100 candles in the wind: Celebrating Marilyn Monroe’s centenary
This week marked the 100th anniversary of Marilyn Monroe’s birth. It seems both absurd – she was younger than national treasure Sir David Attenborough – yet also somehow reasonable: she is now a figure from the past, barely even brushed by the outstretched fingertips of memory.
Marilyn’s status as an icon is assured, hard-wired into our collective consciousness. When Joyce Carol Oates wrote a very thinly veiled roman à clef based on her life, readers knew exactly where they stood: the novel is entitled simply Blonde, and while the name “Marilyn Monroe” is never used the inspiration is taken for granted.
Her lasting image is intensely physical: the platinum blonde hair, the hourglass figure, the overt yet superficially innocent sexuality of her movements – she was dubbed “the girl with the horizontal walk” after the lingering, lascivious, uninterrupted shot of her walking away from the camera in Niagara. (Much has been written inaccurately about her physique, some claiming she was what would now be “plus-size”; she was more like a modern size 6 when she sang “Happy Birthday Mr President” to John F. Kennedy in 1962.)
This indelible, eternal status came through major roles in only 11 films over eight years, from Niagara in 1953 to The Misfits (1961); Something’s Got To Give remained unfinished at her death. If there is a single image which defines her, it comes in The Seven Year Itch, when the skirt of her white dress blows up as she walks over a subway grate.
Marilyn Monroe was a figure of her times
It was a mark of her era – she was a figure of the 1950s, not the 1960s – that Marilyn’s appearance is her primary legacy. She had no illusions, and played up to the stereotype, posing like a pin-up in publicity shots and exaggerating her breathy, innocent voice. There is also ghoulish fascination with her famously troubled private life: a hardscrabble childhood, turbulent marriages and drug dependency which would end her life when she was only 36.
Yet Marilyn was so much more – and so much more interesting – than that. However the critics sought to judge her, she was a superb actress with immaculate comic timing. She had studied method acting at the Actors Studio under Lee and Paula Strasberg and produced a nuanced blend of comedy and tragedy as Chérie in Bus Stop (1956). As Bosley Crowther of The New York Times put it: “Get set for a rattling surprise. Marilyn Monroe has finally proved herself an actress.”
The Prince and the Showgirl was made in disastrous circumstances. Sir Laurence Olivier, directing and producing as well as playing the lead, hated Marilyn.
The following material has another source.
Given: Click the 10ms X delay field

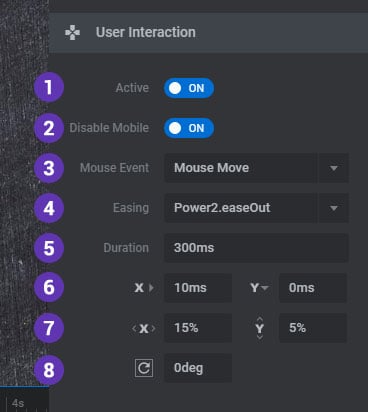Looking at the screenshot, I should (198, 288).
Her drug use was escalating, making her unreliable, and some believe she suffered a miscarriage during production. Somehow, though, she wasn’t overshadowed by the already-legendary Olivier, turning in a fine performance.
Her best work must surely be as singer Sugar Kane in Some Like It Hot in 1958. Ceding not an inch to male co-stars Jack Lemmon or Tony Curtis, she gave a pitch-perfect comic performance that hit every beat. She was at loggerheads with director, producer and screenwriter Billy Wilder, but even he later conceded: “Anyone can remember lines, but it takes a real artist to come on the set and not know her lines and yet give the performance she did!”
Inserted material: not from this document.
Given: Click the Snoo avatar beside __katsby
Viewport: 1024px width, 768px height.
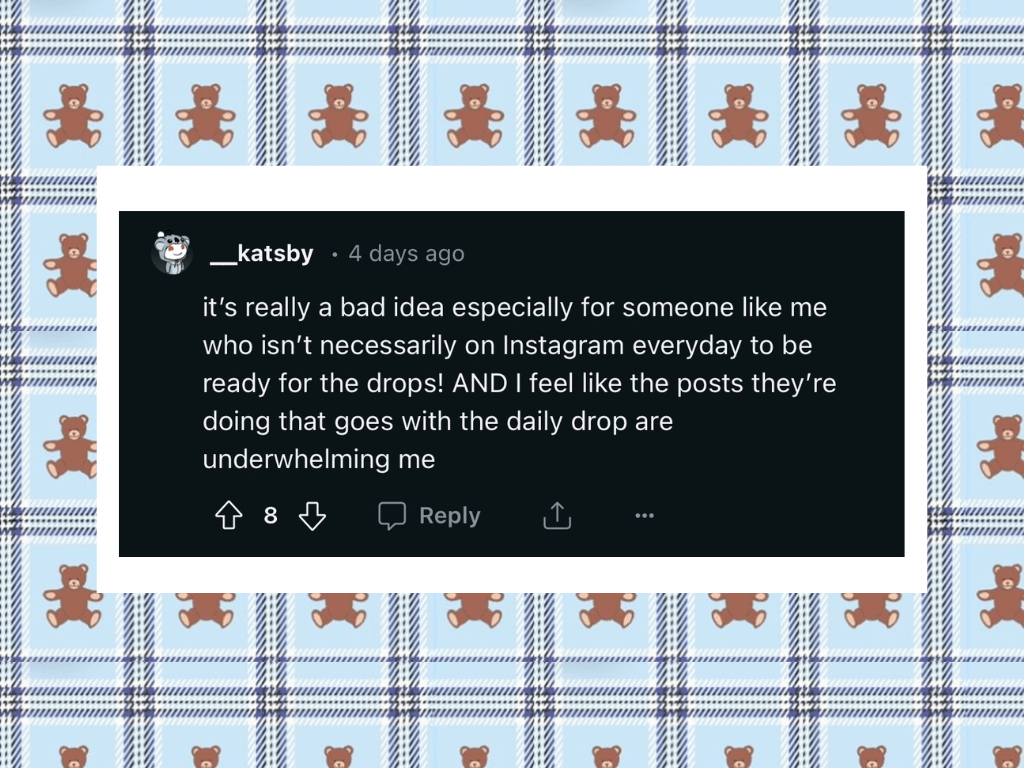Looking at the screenshot, I should [x=172, y=253].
Was Marilyn Monroe an actress… or something else?
There was a ferocious honesty and vulnerability to Marilyn’s acting which made it exceptional. Writing years later, Truman Capote quoted her acting teacher Constance Collier: “I don’t think she’s an actress at all, not in any traditional sense. What she has – this presence, this luminosity, this flickering intelligence – could never surface on the stage. It’s so fragile and subtle, it can only be caught by the camera. It’s like a hummingbird in flight: only a camera can freeze the poetry of it.”
The persona of the “dumb blonde” was hugely wide of the mark too. Her formal education was patchy – she had left high school to marry – but she had a voraciously curious mind. A determined autodidact, she read Flaubert, Yeats, Joyce, Freud, Lawrence, Mann, Hemingway, Faulkner, Whitman and Steinbeck, and quoted Milton and Goethe in interviews and correspondence.
When she married playwright Arthur Miller in 1956, Variety could not resist the headline “Egghead Weds Hourglass”, but that ignored the earnest commitment with which she had studied Hebrew texts to convert to Judaism. She also learned some Yiddish, and once said of Miller – this feels true – that “he wouldn’t have married me if I had been nothing but a dumb blonde”.
The legacy
Marilyn Monroe could be fragile; she was wary and she knew life was hard. She once wrote to her psychiatrist, “I know I will never be happy but I know I can be gay!”, which, in some ways, is an impossibly sad thing to say. Despite the thousand conspiracy theories, she likely took her own life on 4 August 1962 with an overdose of barbiturates. But to remember her for the sadness, the tragedy, the lurid private life is, I think, to do her a disservice.
We should remember Marilyn not for how she died but for how she lived, and how she lived at her best. Despite what Tolstoy wrote, her unhappiness could have happened – did happen, does happen – to millions of people. What was unique was her spirit: insecure, uncertain but ravenous for knowledge, able to project a delicate tremor of emotion that was utterly unforced, naturally funny and authentically vulnerable. That is something the world sees rarely, and that should be her legacy.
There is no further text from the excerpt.